The acyl‐CoA synthetase ACSVL3 maintains the malignant phenotype of human gliomas

The contribution of lipid metabolic pathways to malignancies is poorly understood. Expression of the fatty acyl‐CoA synthetase, ACSVL3, was markedly elevated in malignant gliomas but nearly undetectable in normal glia. ACSVL3 knockdown (KD) in cultured glioma cells using RNA interference significantly reduced both their in vitro malignant growth properties and in vivo tumorigenicity. Subcutaneous xenografts produced from ACSVL3 KD cells grew ~60% slower than control tumors and intracranial KD xenografts were ~85% smaller than controls. KD glioma cells had decreased capacity to activate fatty acids containing 16‐24 carbons. Incorporation of labeled palmitate (C16:0) into signaling lipids such as diacylglycerol and phosphatidylinositol, but not bulk membrane lipids, was reduced in KD cells. ACSVL3 expression was induced by activating oncogenic receptor tyrosine kinases (RTK) c‐Met and EGFR. ACSVL3 KD disrupted Akt responses to RTK activation, with a transient loss of both total and phosphorylated Akt via a caspase‐dependent mechanism.
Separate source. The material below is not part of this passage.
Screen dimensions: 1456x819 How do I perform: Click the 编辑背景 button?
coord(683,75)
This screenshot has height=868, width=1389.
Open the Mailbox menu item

Our results show that ACSVL3 maintains oncogenic properties of malignant glioma cells via a mechanism that involves, in part, the regulation of Akt function and synthesis of signaling lipids. Targeting ACSVL3 could be therapeutically beneficial in malignant glioma and perhaps other cancers. Supported by NIH grants NS37355 (PAW) and NS43987 (JL).